START Data to examine

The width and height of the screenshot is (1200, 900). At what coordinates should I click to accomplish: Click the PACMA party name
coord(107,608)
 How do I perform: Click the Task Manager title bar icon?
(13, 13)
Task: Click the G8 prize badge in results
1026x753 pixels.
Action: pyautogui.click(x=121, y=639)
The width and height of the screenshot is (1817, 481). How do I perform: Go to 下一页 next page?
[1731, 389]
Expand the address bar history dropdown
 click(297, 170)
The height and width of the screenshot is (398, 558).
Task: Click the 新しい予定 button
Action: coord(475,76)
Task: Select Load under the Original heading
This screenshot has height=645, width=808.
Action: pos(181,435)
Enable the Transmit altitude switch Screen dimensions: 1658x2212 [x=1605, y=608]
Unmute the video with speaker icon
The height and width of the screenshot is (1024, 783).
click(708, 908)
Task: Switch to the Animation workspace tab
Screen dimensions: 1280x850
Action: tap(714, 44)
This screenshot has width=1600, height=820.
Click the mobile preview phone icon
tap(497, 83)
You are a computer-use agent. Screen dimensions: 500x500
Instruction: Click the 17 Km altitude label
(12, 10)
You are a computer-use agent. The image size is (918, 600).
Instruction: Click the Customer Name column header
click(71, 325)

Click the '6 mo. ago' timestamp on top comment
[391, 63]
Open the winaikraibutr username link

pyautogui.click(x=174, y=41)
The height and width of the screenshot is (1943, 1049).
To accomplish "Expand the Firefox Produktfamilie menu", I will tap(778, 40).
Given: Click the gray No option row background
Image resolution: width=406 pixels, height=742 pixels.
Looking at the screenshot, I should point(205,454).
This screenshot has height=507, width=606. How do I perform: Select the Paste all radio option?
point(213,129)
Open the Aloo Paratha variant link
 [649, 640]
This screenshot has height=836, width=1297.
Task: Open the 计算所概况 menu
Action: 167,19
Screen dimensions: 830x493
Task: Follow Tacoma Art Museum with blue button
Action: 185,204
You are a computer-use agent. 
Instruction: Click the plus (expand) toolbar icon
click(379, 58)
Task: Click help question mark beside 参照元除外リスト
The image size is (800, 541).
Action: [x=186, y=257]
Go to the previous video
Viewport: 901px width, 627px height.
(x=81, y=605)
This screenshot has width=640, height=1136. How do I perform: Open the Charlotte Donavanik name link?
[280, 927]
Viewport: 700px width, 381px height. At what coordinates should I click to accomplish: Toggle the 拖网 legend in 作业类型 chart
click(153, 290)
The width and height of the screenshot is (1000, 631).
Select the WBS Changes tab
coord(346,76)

END Data to examine

_Instructions for the task_.
Extract all of the data above and output it character for character.

_Response below_.
The width and height of the screenshot is (1200, 900). At what coordinates should I click to accomplish: Click the PACMA party name
coord(107,608)
 How do I perform: Click the Task Manager title bar icon?
(13, 13)
Task: Click the G8 prize badge in results
1026x753 pixels.
Action: pyautogui.click(x=121, y=639)
The width and height of the screenshot is (1817, 481). How do I perform: Go to 下一页 next page?
[1731, 389]
Expand the address bar history dropdown
 click(297, 170)
The height and width of the screenshot is (398, 558).
Task: Click the 新しい予定 button
Action: coord(475,76)
Task: Select Load under the Original heading
This screenshot has height=645, width=808.
Action: pos(181,435)
Enable the Transmit altitude switch Screen dimensions: 1658x2212 [x=1605, y=608]
Unmute the video with speaker icon
The height and width of the screenshot is (1024, 783).
click(708, 908)
Task: Switch to the Animation workspace tab
Screen dimensions: 1280x850
Action: tap(714, 44)
This screenshot has width=1600, height=820.
Click the mobile preview phone icon
tap(497, 83)
You are a computer-use agent. Screen dimensions: 500x500
Instruction: Click the 17 Km altitude label
(12, 10)
You are a computer-use agent. The image size is (918, 600).
Instruction: Click the Customer Name column header
click(71, 325)

Click the '6 mo. ago' timestamp on top comment
[391, 63]
Open the winaikraibutr username link

pyautogui.click(x=174, y=41)
The height and width of the screenshot is (1943, 1049).
To accomplish "Expand the Firefox Produktfamilie menu", I will tap(778, 40).
Given: Click the gray No option row background
Image resolution: width=406 pixels, height=742 pixels.
Looking at the screenshot, I should point(205,454).
This screenshot has height=507, width=606. How do I perform: Select the Paste all radio option?
point(213,129)
Open the Aloo Paratha variant link
 [649, 640]
This screenshot has height=836, width=1297.
Task: Open the 计算所概况 menu
Action: 167,19
Screen dimensions: 830x493
Task: Follow Tacoma Art Museum with blue button
Action: 185,204
You are a computer-use agent. 
Instruction: Click the plus (expand) toolbar icon
click(379, 58)
Task: Click help question mark beside 参照元除外リスト
The image size is (800, 541).
Action: [x=186, y=257]
Go to the previous video
Viewport: 901px width, 627px height.
(x=81, y=605)
This screenshot has width=640, height=1136. How do I perform: Open the Charlotte Donavanik name link?
[280, 927]
Viewport: 700px width, 381px height. At what coordinates should I click to accomplish: Toggle the 拖网 legend in 作业类型 chart
click(153, 290)
The width and height of the screenshot is (1000, 631).
Select the WBS Changes tab
coord(346,76)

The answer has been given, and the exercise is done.